**Quoted text:**

━━━━━━━━━━━━━━━━━━━━

Ethiopia Table of Contents

Ethiopia was under-urbanized, even by African standards. In the late 1980s, only about 11 percent of the population lived in urban areas of at least 2,000 residents. There were hundreds of communities with 2,000 to 5,000 people, but these were primarily extensions of rural villages without urban or administrative functions. Thus, the level of urbanization would be even lower if one used strict urban structural criteria. Ethiopia's relative lack of urbanization is the result of the country's history of agricultural self-sufficiency, which has reinforced rural peasant life. The slow pace of urban development continued until the 1935 Italian invasion. Urban growth was fairly rapid during and after the Italian occupation of 1936-41. Urbanization accelerated during the 1960s, when the average annual growth rate was about 6.3 percent. Urban growth was especially evident in the northern half of Ethiopia, where most of the major towns are located.

Addis Ababa was home to about 35 percent of the country's urban population in 1987. Another 7 percent resided in Asmera, the second largest city. Major industrial, commercial, governmental, educational, health, and cultural institutions were located in these two cities, which together were home to about 2 million people, or one out of twenty-five Ethiopians. Nevertheless, many small towns had emerged as well. In 1970 there were 171 towns with populations of 2,000 to 20,000; this total had grown to 229 by 1980.

The period 1967-75 saw rapid growth of relatively new urban centers. The population of six towns--Akaki, Arba Minch, Awasa, Bahir Dar, Jijiga, and Shashemene--more than tripled, and that of eight others more than doubled. Awasa, Arba Minch, Metu, and Goba were newly designated capitals of administrative regions and important agricultural centers. Awasa, capital of Sidamo, had a lakeshore site and convenient location on the Addis Ababa-Nairobi highway. Bahir Dar was a newly planned city on Lake Tana and the site of several industries and a polytechnic institute. Akaki and Aseb were growing into important industrial towns, while Jijiga and Shashemene had become communications and service centers.

━━━━━━━━━━━━━━━━━━━━

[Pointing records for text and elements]
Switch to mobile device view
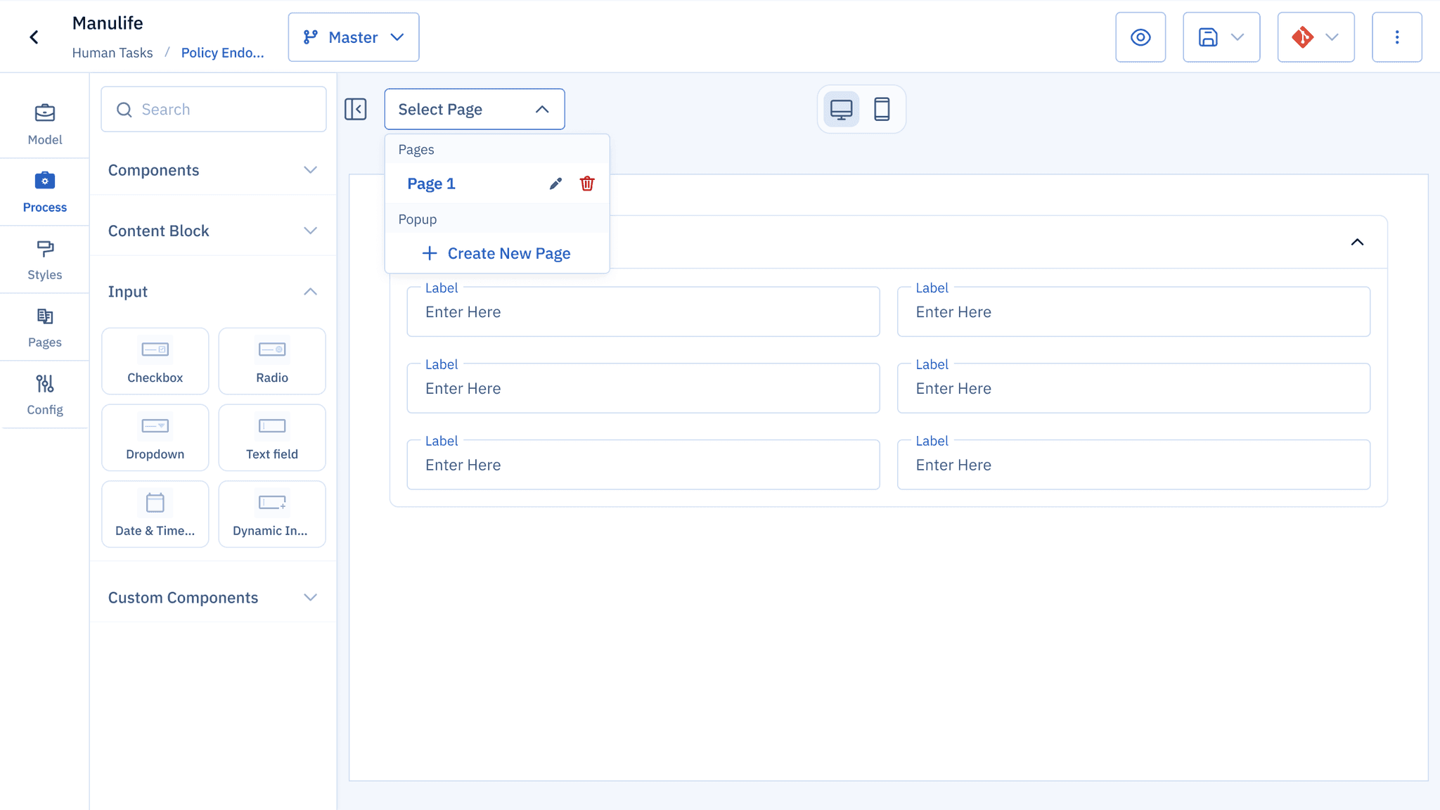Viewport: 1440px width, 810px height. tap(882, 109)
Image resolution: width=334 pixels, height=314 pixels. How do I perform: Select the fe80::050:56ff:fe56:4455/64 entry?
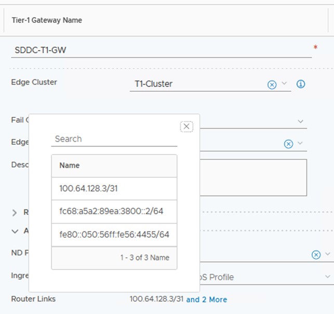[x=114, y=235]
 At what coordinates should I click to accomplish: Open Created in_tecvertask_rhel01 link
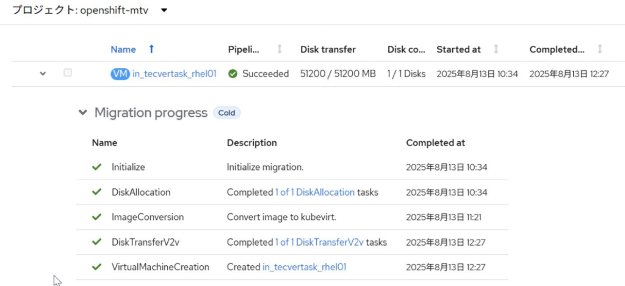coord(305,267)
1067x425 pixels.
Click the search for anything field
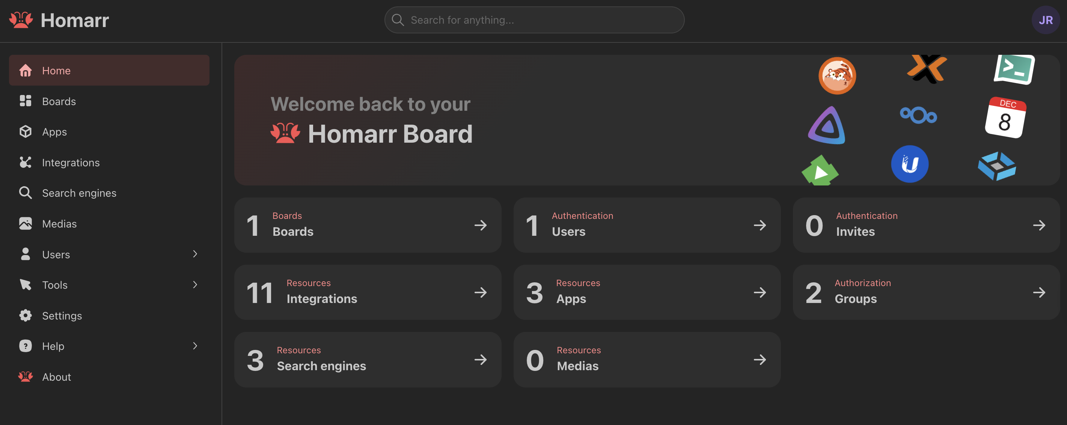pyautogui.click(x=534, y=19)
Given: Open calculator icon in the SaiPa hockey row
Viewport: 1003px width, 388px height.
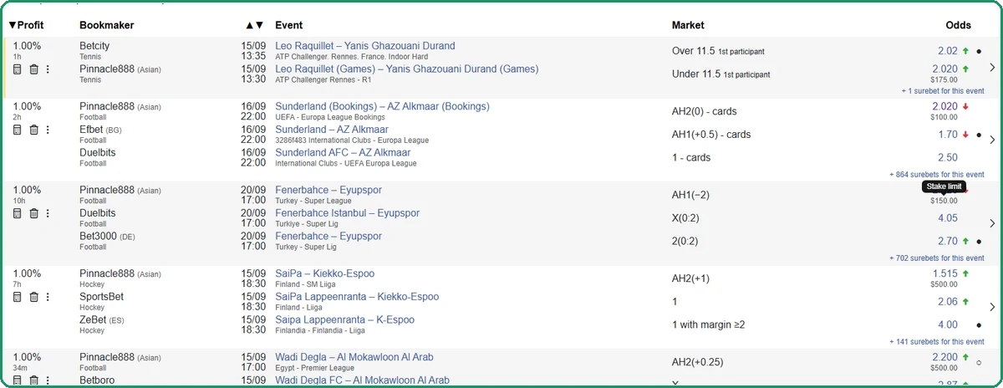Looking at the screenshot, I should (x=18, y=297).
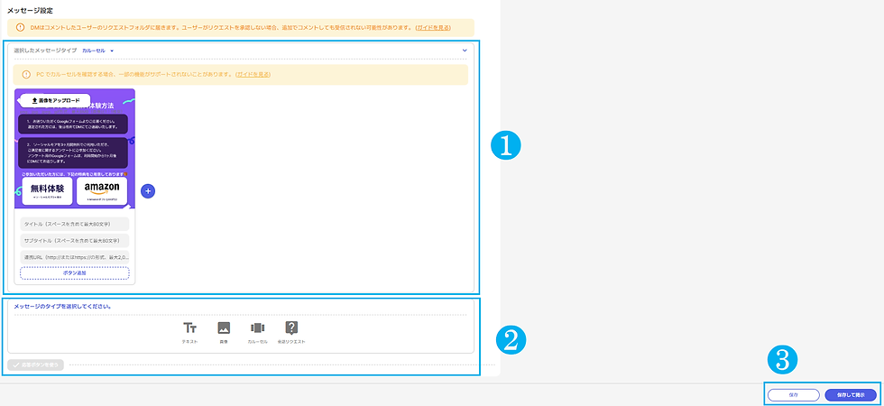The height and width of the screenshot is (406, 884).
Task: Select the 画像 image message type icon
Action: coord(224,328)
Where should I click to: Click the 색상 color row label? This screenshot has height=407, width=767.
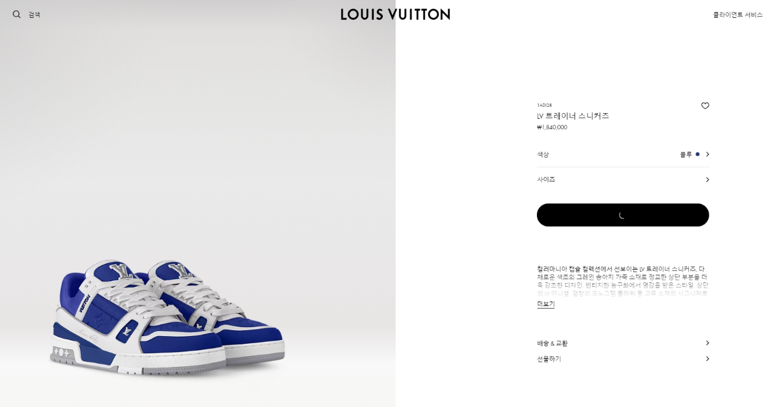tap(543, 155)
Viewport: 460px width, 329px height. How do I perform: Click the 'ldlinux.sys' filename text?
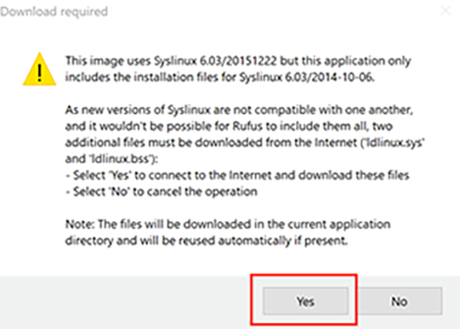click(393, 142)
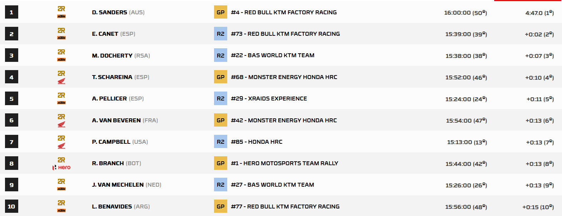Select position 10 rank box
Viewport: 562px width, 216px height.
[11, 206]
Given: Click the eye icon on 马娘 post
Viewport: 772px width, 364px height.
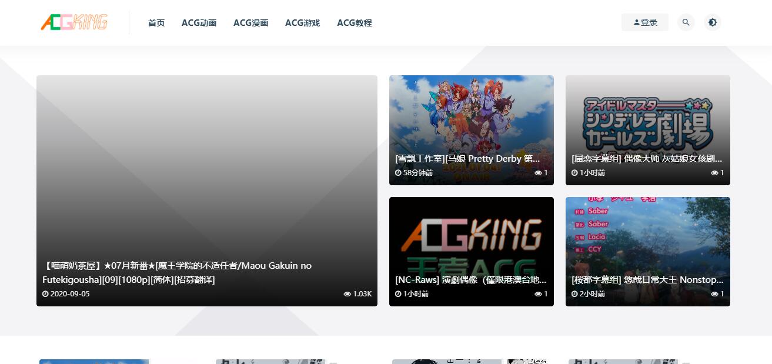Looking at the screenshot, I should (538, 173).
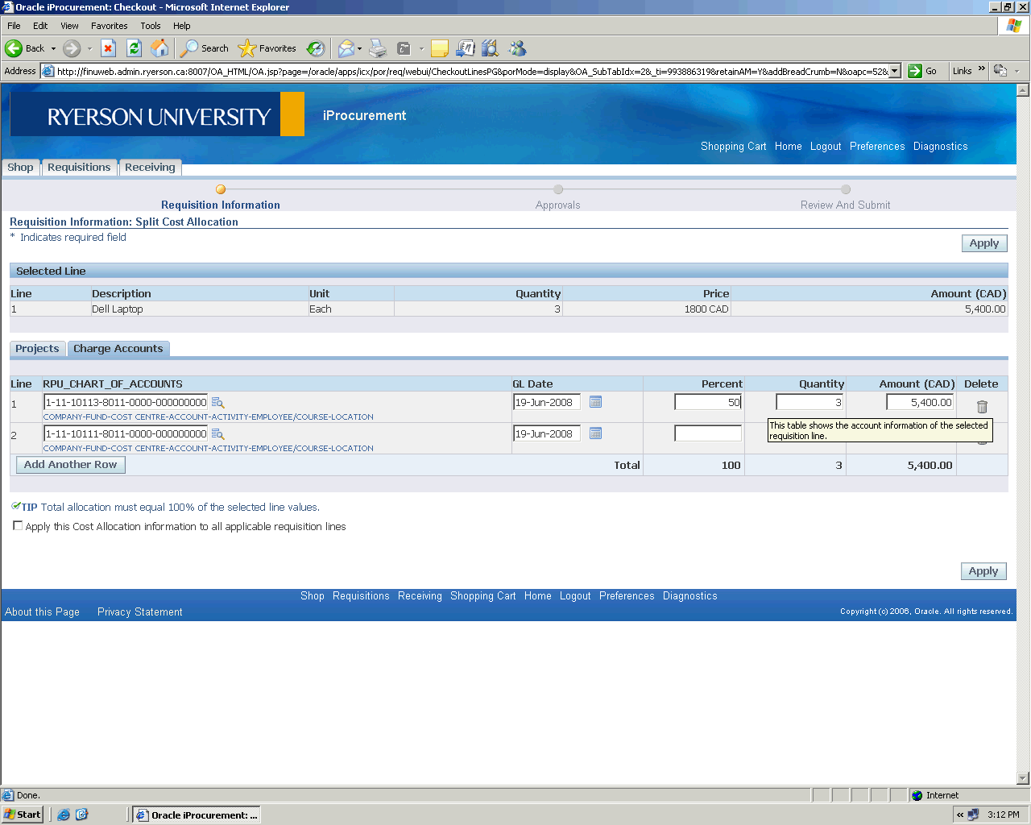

━━━━━━━━━━━━━━━━━━━━

**What is asked:** Extract the portion of the passage on urbanization in Ethiopia from "Addis Ababa was" to "229 by 1980.", copying it word for word.

**Result below:**
Addis Ababa was home to about 35 percent of the country's urban population in 1987. Another 7 percent resided in Asmera, the second largest city. Major industrial, commercial, governmental, educational, health, and cultural institutions were located in these two cities, which together were home to about 2 million people, or one out of twenty-five Ethiopians. Nevertheless, many small towns had emerged as well. In 1970 there were 171 towns with populations of 2,000 to 20,000; this total had grown to 229 by 1980.